Elle se força à respirer lentement. Quoi qu’elle fasse, elle avait toujours Shanimel dans la peau.
— Si vous persistez malgré mon avis, emmenez au moins votre sosie.
— J’y réfléchirai.
Shanimel leva les bras au ciel.
— Toujours aussi entêtée, pas vrai ? Vous faites ça avec tout le monde, ou ça m’est réservé ?
— Ce n’est pas le premier complot qui me vise, et ce ne sera pas le dernier…
Shanimel inclina la tête sur le côté, fataliste.
— Quand votre époux rentre-t-il de son voyage diplomatique ?
— Dans sa dernière lettre, il dit qu’il ne quittera pas la capitale avant une semaine. Le Roi du Désert, semble-t-il, n’aime pas qu’on lui mette la pression. Pourquoi cette question ?
— Pure curiosité…
— En principe, tu n’aimes pas entendre parler de lui.
— C’est vrai, mais c’est probablement la seule personne que vous écoutiez, quand vous faites une crise d’obstination. Il pourrait vous inciter à la raison…
Talandra inspira à fond – pour se calmer, cette fois.
— Tu ne m’auras pas ! Ma décision est prise, et je partirai demain, comme prévu.
— Tête de mule…, marmonna Shanimel. Tout doit toujours être conforme à votre volonté. C’est pour ça que je venais toujours dans vos appartements et que nous n’avons jamais été chez moi.
— C’est faux, objecta Talandra.
Mais Shanimel était lancée.
— On dînait toujours où vous vouliez, également… Accepter était plus facile que de discutailler sans cesse. Ça rendait la vie plus simple… et plus agréable.
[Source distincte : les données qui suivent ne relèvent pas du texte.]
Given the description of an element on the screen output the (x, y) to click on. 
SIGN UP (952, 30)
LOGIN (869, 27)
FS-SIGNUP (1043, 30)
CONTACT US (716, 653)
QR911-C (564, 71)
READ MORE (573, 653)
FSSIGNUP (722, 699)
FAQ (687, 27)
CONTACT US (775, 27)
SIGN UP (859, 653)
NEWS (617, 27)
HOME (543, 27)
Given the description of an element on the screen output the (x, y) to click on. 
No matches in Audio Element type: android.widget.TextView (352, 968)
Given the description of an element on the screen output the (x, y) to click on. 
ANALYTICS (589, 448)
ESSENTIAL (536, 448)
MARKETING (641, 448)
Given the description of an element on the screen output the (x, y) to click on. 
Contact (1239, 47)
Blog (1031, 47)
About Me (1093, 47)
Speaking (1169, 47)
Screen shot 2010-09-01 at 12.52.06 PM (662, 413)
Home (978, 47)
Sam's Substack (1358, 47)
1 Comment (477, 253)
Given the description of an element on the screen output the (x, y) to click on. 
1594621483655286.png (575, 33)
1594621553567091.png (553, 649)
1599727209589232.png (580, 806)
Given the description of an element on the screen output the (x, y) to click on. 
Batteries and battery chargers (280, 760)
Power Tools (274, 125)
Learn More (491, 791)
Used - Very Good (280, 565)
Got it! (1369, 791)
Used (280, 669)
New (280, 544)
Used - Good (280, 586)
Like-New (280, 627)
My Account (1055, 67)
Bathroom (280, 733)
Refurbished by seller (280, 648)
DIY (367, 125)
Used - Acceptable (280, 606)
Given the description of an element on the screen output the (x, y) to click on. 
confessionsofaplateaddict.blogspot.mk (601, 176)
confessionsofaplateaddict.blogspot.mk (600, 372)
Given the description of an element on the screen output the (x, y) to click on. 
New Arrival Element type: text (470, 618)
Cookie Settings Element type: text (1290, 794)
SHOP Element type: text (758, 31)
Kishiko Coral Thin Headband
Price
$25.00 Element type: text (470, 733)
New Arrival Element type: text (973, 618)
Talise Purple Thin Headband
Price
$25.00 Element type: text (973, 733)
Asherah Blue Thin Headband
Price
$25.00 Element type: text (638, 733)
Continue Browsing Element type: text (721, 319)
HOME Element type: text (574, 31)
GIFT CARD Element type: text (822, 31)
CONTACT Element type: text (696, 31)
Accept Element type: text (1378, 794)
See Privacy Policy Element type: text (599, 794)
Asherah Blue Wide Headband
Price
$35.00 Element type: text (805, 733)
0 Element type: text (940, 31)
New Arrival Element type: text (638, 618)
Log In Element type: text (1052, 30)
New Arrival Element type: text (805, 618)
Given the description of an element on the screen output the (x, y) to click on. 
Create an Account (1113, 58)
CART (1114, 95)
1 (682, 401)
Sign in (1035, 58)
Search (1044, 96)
Shanimel se força au silence. Empourprée, elle baissa les yeux pour ne pas croiser le regard de la reine.
Elles restèrent ainsi un moment, plongées dans un silence qui les ramenait à un temps révolu. Une époque où autre chose les liait que le sens du devoir, le protocole et un semblant d’amitié. Alors qu’elles ne pouvaient revenir en arrière, le présent demeurait instable et l’avenir restait menaçant…
Talandra aurait voulu dire quelque chose pour combler l’abîme qui les séparait, mais elle ne trouva pas ses mots.
— Qu’est-ce qui a changé ? Puisque je suis si têtue, pourquoi me contredis-tu en permanence ?
Shanimel leva enfin les yeux.
— Parce que la situation est différente… Il vous arrive d’avoir tort, et j’ai mission de vous protéger, pas de…
Un silence gêné.
— Majesté, votre père n’était pas… arrogant. Il écoutait tous les avis et en tenait compte pour prendre ses décisions.
— Tu as raison… Je réfléchirai à ta façon de voir les choses.
— C’est tout ce que je demande, Majesté.